O calendário indicava o início de maio de 2016. Era o dia 1º daquele mês e Atlético e América se encaminhavam para o gramado do Estádio Independência para a disputa do primeiro jogo da final do Campeonato Mineiro. Completavam-se, naquele momento, 15 anos sem que o Coelho conquistasse o estadual das Minas Gerais.

Mal sabia o torcedor do Decacampeão que a estrela de um jogador que deixaria o banco de reservas brilharia tanto que ofuscaria a das outras que adornavam o campo; por obra dos pés do iluminado Danilo Barcelos se desenhou o fim de uma incômoda espera.

O 2×1 no placar, com dois tentos de Danilo (Lucas Pratto diminuiu para o Galo no apagar das luzes), deixou a situação à feição para que, na semana seguinte, tendo o Mineirão como palco, o América conquistasse o título mineiro.
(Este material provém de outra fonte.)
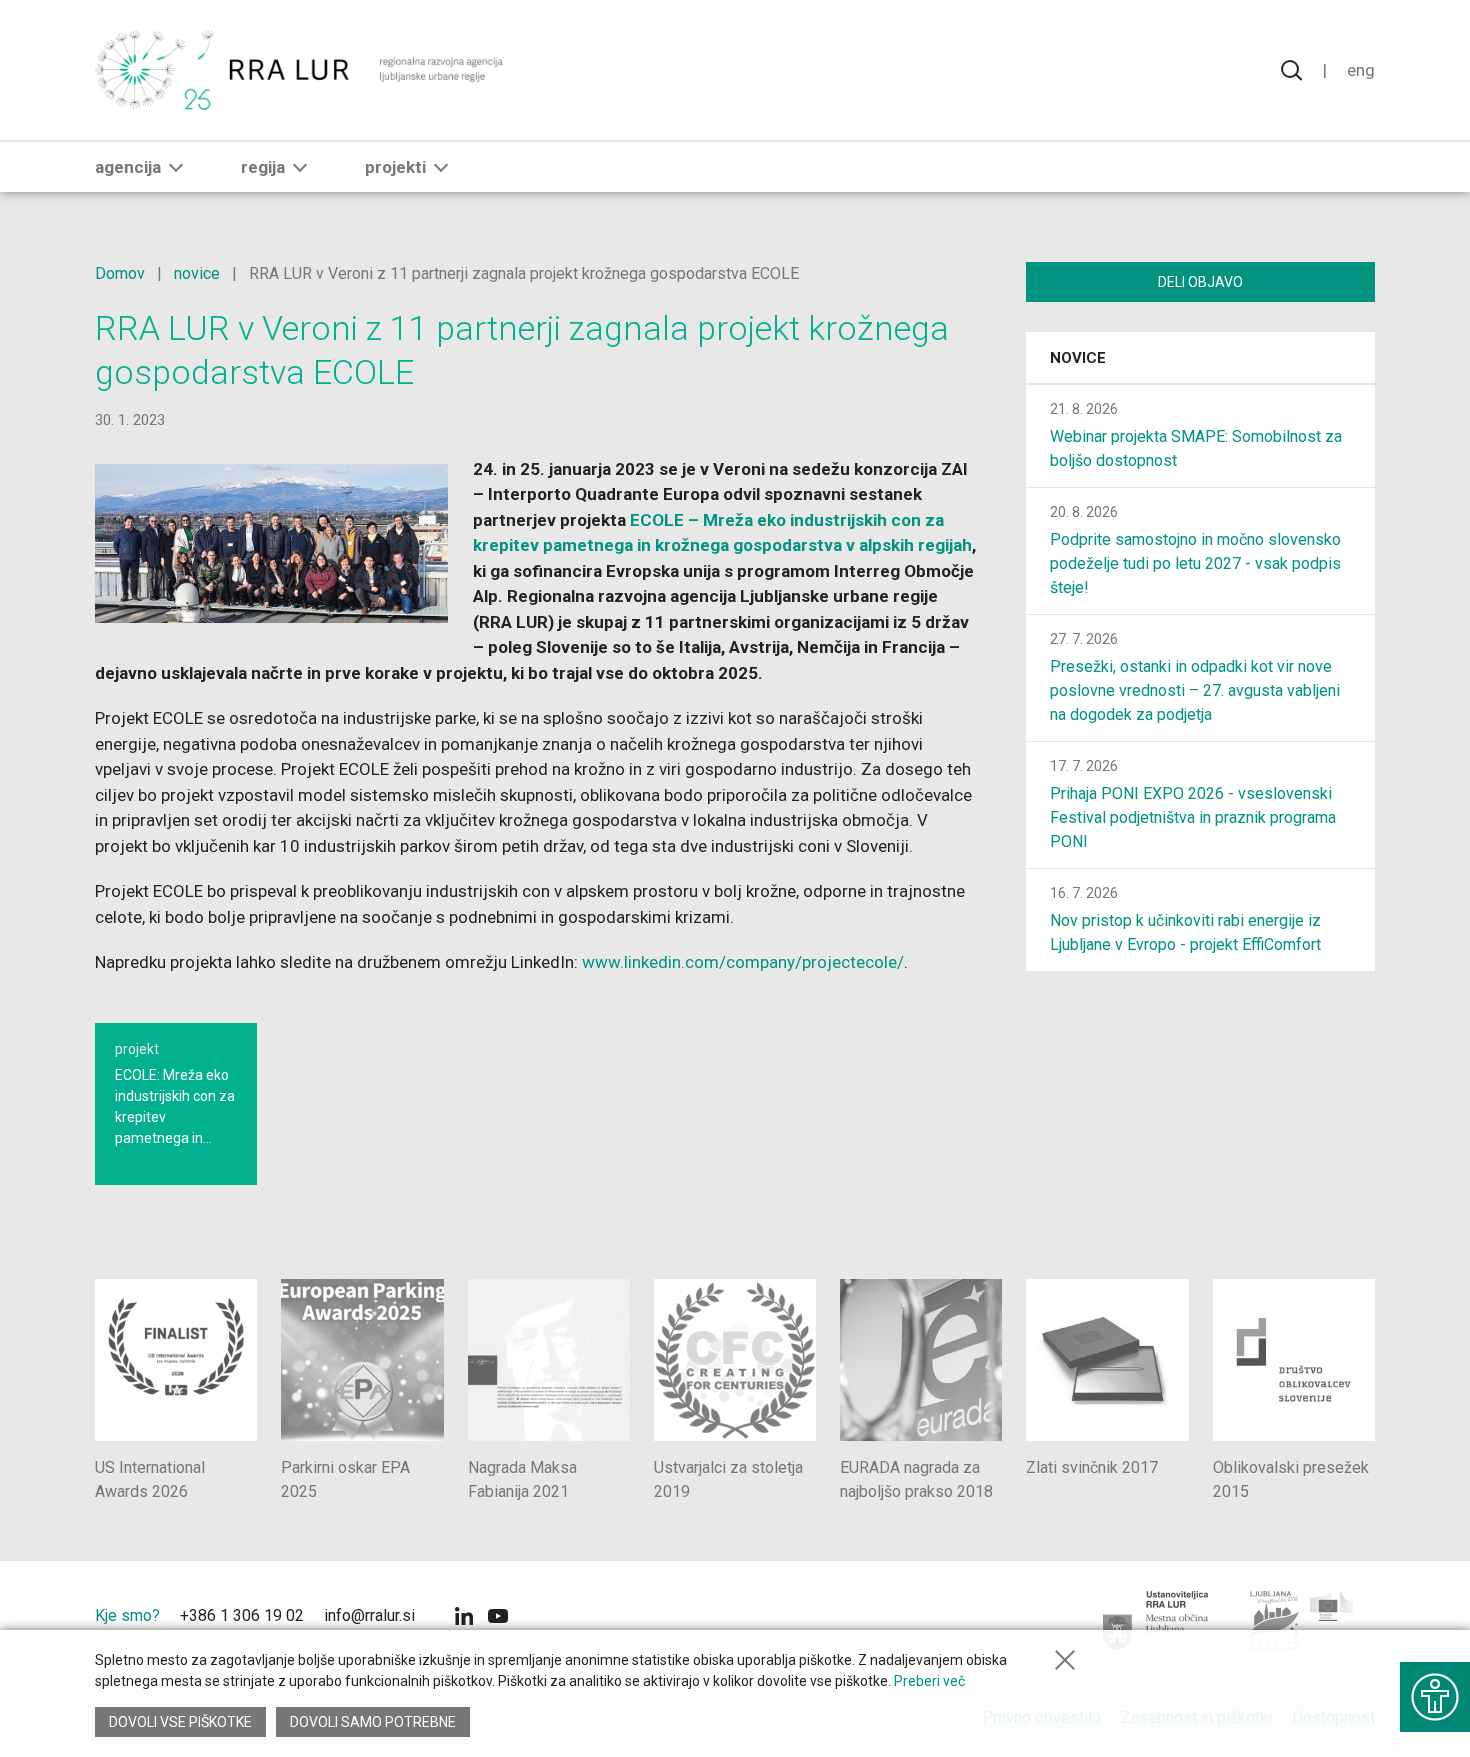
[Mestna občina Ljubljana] (1156, 1621)
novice (197, 273)
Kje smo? (127, 1615)
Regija (263, 167)
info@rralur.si (369, 1615)
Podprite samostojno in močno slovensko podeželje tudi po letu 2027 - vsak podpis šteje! (1195, 563)
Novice (1078, 358)
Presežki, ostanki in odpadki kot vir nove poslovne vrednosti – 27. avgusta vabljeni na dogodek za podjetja (1195, 690)
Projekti (395, 167)
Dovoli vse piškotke (180, 1722)
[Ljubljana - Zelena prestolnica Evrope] (1302, 1621)
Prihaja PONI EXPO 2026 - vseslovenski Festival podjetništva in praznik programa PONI (1193, 817)
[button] (176, 167)
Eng (1361, 70)
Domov (120, 273)
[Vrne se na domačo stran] (301, 70)
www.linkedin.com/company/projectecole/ (743, 962)
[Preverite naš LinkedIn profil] (464, 1618)
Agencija (128, 167)
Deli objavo (1200, 282)
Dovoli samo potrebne (373, 1722)
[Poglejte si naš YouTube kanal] (498, 1618)
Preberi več (929, 1681)
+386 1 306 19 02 (242, 1615)
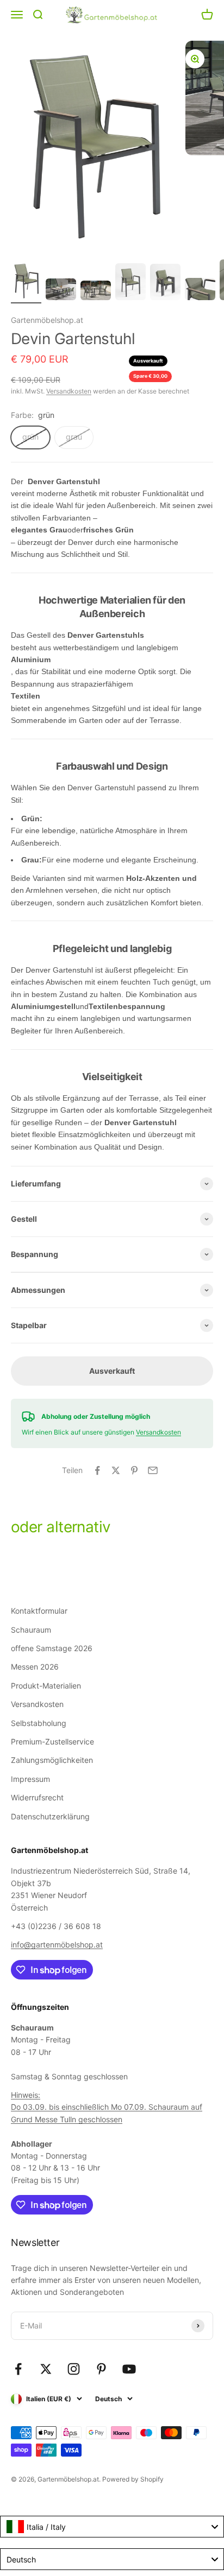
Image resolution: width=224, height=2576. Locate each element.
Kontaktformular (39, 1610)
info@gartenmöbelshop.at (57, 1944)
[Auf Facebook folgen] (18, 2369)
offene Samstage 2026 (51, 1648)
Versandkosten (68, 391)
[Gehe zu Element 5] (165, 283)
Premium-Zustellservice (52, 1741)
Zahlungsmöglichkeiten (52, 1760)
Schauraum (31, 1629)
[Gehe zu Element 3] (95, 292)
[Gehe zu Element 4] (130, 283)
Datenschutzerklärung (50, 1816)
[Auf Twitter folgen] (46, 2369)
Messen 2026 (35, 1666)
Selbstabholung (38, 1723)
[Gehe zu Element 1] (26, 282)
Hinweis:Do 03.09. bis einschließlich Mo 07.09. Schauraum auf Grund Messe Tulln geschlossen (106, 2107)
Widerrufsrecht (37, 1797)
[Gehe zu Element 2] (61, 290)
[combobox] (112, 2526)
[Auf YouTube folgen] (129, 2369)
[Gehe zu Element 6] (200, 290)
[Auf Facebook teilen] (97, 1470)
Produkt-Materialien (46, 1685)
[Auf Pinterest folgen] (101, 2369)
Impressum (30, 1779)
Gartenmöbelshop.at (47, 320)
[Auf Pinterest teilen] (134, 1470)
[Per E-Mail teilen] (153, 1470)
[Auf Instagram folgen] (73, 2369)
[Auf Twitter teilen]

Foto: Divulgação/ América Mineiro

O que muitos possivelmente não imaginariam é que novamente o mais intenso brilho visto no Gigante da Pampulha sairia do corpo do camisa 14 americano, que marcou o tento do título de seu clube, aos 38 minutos do segundo tempo. Em duas oportunidades, em que estiveram presentes jogadores da estirpe de Victor, Robinho ou Lucas Pratto, foi o polivalente Danilo quem determinou o andamento dos trabalhos.

Início no América

Para muitos, esse foi o marco que permitiu conhecer o futebol desse mineirinho, de Coronel Fabriciano. No entanto, desde 2011, ano em que se profissionalizou, o atleta tem tentado deixar sua marca dentro das quatro linhas. Formado no Coelho – e com passagens pelas categorias de base de Bahia e Cruzeiro –, rodou por Francana, Poços de Caldas e Anápolis, até finalmente ganhar oportunidades no América; 2013 foi o ano que o projetou.

Bryan, lateral-esquerdo que despontou com grande destaque no clube mineiro, havia se transferido para o Benfica e sua posição ficou vaga. Situação que não durou muito. Rapidamente, Danilo ocupou o posto e começou a se destacar. Em 39 partidas, marcou dois gols (contra Bragantino e ASA) e ajudou o América a sonhar com o acesso à Série A do Campeonato Brasileiro (faltaram três pontos).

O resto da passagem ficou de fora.